> RECORDS FOR THE EXERCISE:
= Beginning of Section =
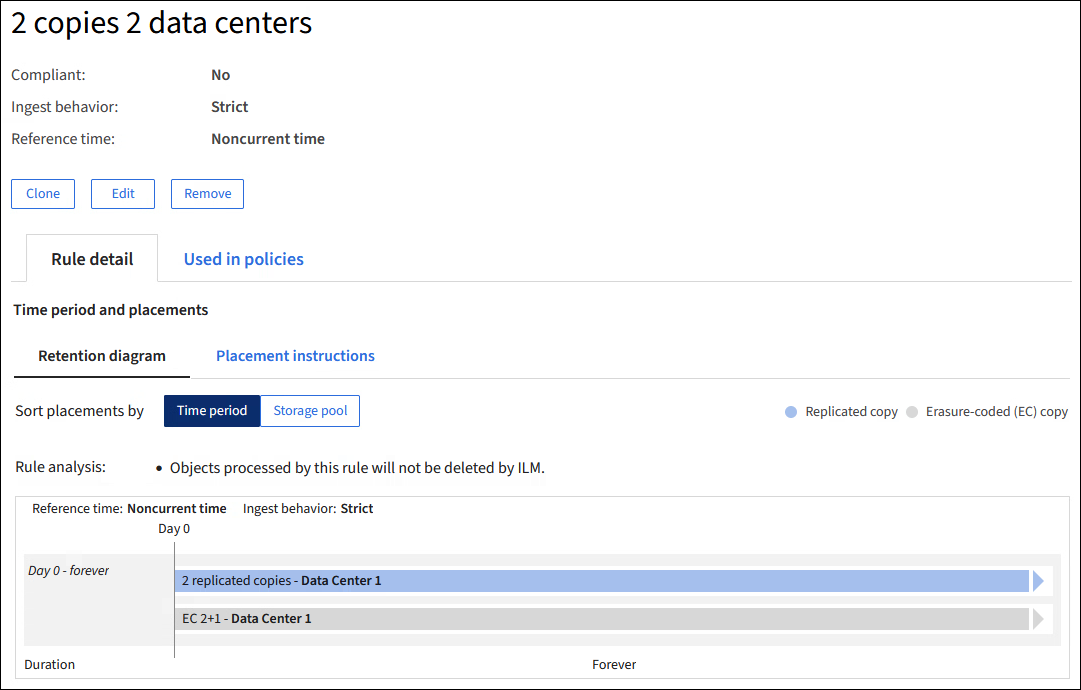
Task: Click the blue arrow ending the replicated bar
Action: tap(1038, 581)
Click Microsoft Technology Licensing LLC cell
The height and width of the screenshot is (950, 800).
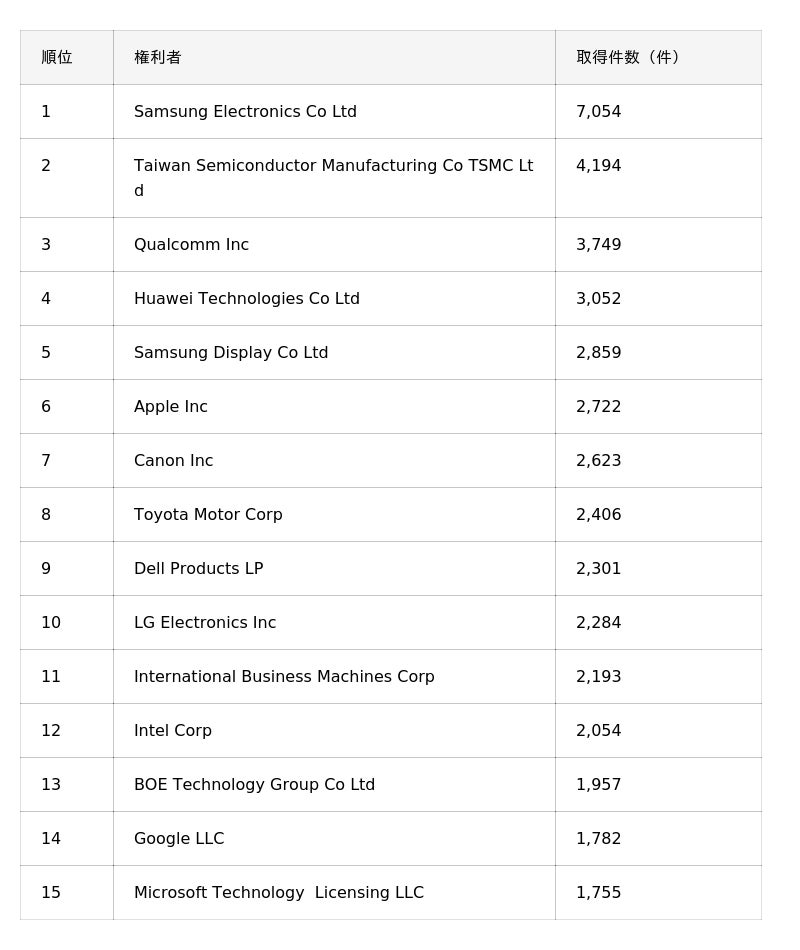point(279,893)
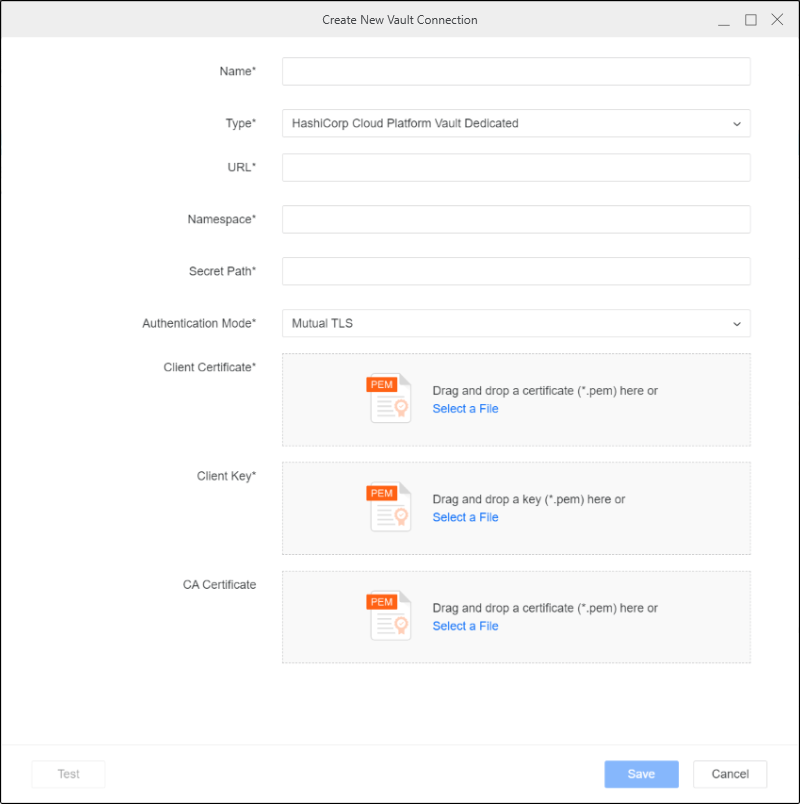This screenshot has height=804, width=800.
Task: Click the Client Certificate PEM file icon
Action: point(390,399)
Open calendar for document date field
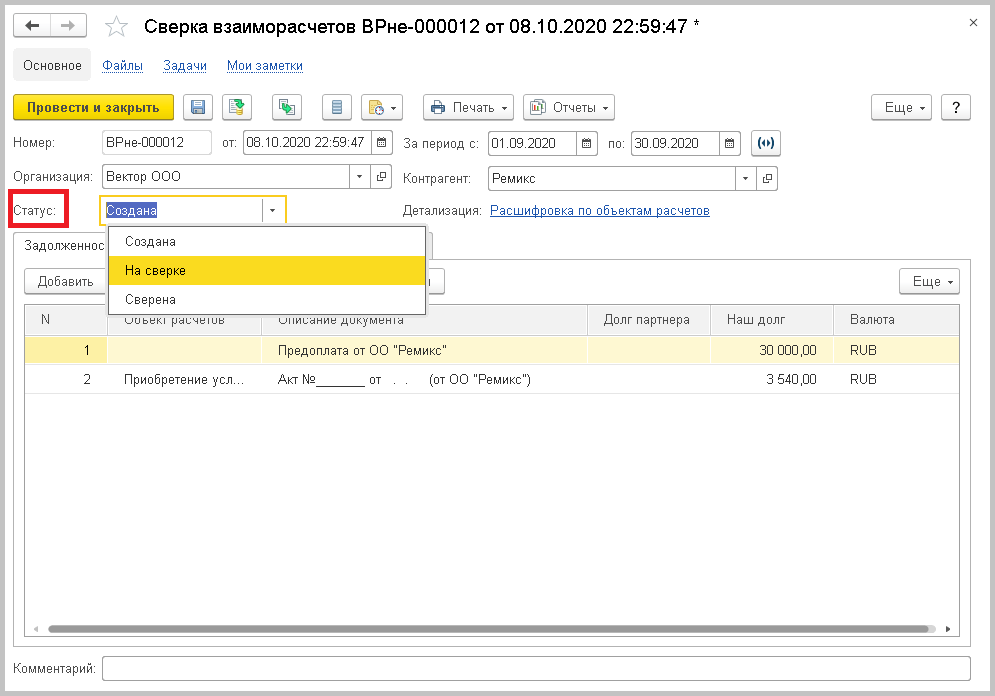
= End of Section =
> TASK TO CARRY OUT: Your task is to quote exactly the lines from the one with "Click Microsoft Technology Licensing LLC cell" through the end of the material, both included, without reproducing any pictures.

> EXERCISE RESPONSE:
Click Microsoft Technology Licensing LLC cell
The height and width of the screenshot is (950, 800).
point(279,893)
This screenshot has height=804, width=800.
Task: Click the Client Certificate PEM file icon
Action: point(390,399)
Open calendar for document date field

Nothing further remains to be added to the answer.